Data —

----

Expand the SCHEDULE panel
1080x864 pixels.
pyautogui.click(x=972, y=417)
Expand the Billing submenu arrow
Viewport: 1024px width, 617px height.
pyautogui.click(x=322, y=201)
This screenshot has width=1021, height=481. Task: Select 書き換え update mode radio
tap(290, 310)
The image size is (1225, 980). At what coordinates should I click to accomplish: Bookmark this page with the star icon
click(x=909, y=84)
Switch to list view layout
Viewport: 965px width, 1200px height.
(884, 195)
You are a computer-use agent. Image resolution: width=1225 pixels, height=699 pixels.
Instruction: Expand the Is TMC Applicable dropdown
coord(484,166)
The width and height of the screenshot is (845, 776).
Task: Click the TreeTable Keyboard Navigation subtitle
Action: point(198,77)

----

Work instruction —
Nothing in the listing may be left out; repeat it all exactly.

Response box —
Expand the SCHEDULE panel
1080x864 pixels.
pyautogui.click(x=972, y=417)
Expand the Billing submenu arrow
Viewport: 1024px width, 617px height.
pyautogui.click(x=322, y=201)
This screenshot has width=1021, height=481. Task: Select 書き換え update mode radio
tap(290, 310)
The image size is (1225, 980). At what coordinates should I click to accomplish: Bookmark this page with the star icon
click(x=909, y=84)
Switch to list view layout
Viewport: 965px width, 1200px height.
(884, 195)
You are a computer-use agent. Image resolution: width=1225 pixels, height=699 pixels.
Instruction: Expand the Is TMC Applicable dropdown
coord(484,166)
The width and height of the screenshot is (845, 776).
Task: Click the TreeTable Keyboard Navigation subtitle
Action: point(198,77)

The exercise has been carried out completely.